In a word, Mutung’u describes African communities as “interconnected” -- and as the Internet spreads in the region, it has been adopted by Africans to express their already strong socioeconomic ties. A disruption of any magnitude would be debilitating to this network, but at the same time, Africans can never know for certain if -- or when -- a shutdown might be coming their way.

“In Africa, there is no one country where we are sure that the Internet cannot be shut down -- not even Kenya, not even South Africa,” she said, emphasizing the constant threat that African governments have suspended over the heads of their people.

Just last December, there was a network disruption during the National Assembly’s vote on a controversial election bill, blocking Internet access in the parliamentary building for a whole morning. It is not clear if any ISP was involved in the disruption.

It was an omnipresent reminder that even though these countries have begun to open up and modernize, they were still a ways away from the degree of free expression that many people enjoy in the West.

Mutung’u recalls a tense period of her early childhood in Kenya when her own father had been suspected of reading a banned publication.

“For the longest while, we almost couldn’t breathe in the house. [My father] was so scared because he was being followed and it got him into a lot of trouble at work,” she said. “We had to keep a low profile and it wasn’t until he was cleared that we could breathe again.”

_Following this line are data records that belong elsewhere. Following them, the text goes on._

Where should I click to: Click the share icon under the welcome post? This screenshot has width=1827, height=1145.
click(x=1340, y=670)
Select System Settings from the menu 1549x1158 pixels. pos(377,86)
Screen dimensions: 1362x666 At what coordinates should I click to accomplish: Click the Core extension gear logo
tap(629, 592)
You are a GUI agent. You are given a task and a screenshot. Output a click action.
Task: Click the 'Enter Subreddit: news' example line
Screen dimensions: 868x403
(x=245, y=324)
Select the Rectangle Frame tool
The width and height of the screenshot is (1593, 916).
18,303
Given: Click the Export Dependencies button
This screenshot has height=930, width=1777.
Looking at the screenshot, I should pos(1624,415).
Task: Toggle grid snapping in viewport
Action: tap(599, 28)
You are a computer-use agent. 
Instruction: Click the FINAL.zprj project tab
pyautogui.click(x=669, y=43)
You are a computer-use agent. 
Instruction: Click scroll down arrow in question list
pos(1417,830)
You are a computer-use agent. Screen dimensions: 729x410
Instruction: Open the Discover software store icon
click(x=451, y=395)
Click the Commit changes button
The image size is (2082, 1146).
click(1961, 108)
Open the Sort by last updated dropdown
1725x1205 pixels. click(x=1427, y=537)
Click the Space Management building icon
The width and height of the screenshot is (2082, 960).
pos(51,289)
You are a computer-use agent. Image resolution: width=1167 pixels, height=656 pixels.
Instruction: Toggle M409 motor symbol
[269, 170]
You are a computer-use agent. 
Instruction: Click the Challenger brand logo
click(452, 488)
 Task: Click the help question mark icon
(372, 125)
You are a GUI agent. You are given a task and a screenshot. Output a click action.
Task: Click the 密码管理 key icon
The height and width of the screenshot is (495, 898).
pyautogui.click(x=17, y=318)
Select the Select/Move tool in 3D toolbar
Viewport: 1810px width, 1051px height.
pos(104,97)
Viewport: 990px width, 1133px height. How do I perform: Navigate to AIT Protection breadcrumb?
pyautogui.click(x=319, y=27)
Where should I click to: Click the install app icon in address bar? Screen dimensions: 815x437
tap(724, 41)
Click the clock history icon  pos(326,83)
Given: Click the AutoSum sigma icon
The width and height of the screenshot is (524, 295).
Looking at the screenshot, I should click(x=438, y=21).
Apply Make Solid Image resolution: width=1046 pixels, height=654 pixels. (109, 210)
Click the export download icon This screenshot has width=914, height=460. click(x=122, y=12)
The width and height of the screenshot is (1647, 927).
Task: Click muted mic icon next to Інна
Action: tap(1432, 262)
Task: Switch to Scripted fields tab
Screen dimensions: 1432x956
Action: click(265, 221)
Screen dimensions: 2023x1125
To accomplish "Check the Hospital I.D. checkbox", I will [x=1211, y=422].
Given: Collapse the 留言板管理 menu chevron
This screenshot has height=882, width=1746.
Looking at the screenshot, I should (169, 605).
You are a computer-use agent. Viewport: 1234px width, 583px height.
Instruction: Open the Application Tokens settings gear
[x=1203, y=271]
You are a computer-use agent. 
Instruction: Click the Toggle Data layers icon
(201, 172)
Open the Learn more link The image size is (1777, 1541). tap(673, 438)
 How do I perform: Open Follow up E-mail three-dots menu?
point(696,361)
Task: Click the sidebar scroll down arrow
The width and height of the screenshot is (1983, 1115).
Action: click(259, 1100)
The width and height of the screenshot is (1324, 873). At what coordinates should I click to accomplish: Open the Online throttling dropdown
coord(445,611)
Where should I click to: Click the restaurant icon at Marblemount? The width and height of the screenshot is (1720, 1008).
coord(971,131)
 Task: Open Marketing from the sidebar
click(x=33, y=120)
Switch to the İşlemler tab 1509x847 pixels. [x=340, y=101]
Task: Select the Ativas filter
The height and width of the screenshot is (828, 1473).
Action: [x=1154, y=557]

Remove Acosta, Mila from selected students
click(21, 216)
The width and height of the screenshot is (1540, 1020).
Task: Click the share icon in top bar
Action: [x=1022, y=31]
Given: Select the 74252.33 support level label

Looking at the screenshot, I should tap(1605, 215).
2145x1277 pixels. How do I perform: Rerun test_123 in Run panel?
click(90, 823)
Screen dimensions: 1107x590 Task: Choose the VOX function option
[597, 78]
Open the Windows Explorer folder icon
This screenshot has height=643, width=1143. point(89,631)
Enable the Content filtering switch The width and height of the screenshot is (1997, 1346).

When she was older and regulations became laxer, she finally was able to read the publication that got her father punished -- that had caused her family so much worry -- only to find that it was a lawyers’ magazine with a proposal for a multi-party system.

“Now we have many political parties, and the world did not come apart,” said Mutung’u. “[But] that is the kind of society we used to have back in the eighties and nineties, and it’s amazing how different the society is [now.]”

Through the Internet, Kenyans can now find like-minded people to share their ideas with. They can access a lot of documents that would have been difficult to find before. They can openly voice dissent and mock their leaders -- with a few caveats, however.

“In the States, I see people talking about Trump in all sorts of ways without doing it anonymously -- I think in Kenya, people would be a bit more anonymous. You’re really not sure, since everything is so ambiguous. We do not have a common understanding of what is citizens interrogating their government and what is hate speech” she said, referring to the government’s threats of Internet blackout.

But Mutung’u believes that Kenya has great potential for advancing the Internet world, once more freedom of expression is achieved.

“Kenya is a hard place to be in, that you just have to be smart. So people are always forced to create solutions, to think about the future, in a very active way,” she said. “With an open Internet, you can only expect more from Kenyans. I think people are working really hard … and people are really looking at how technology can help us.”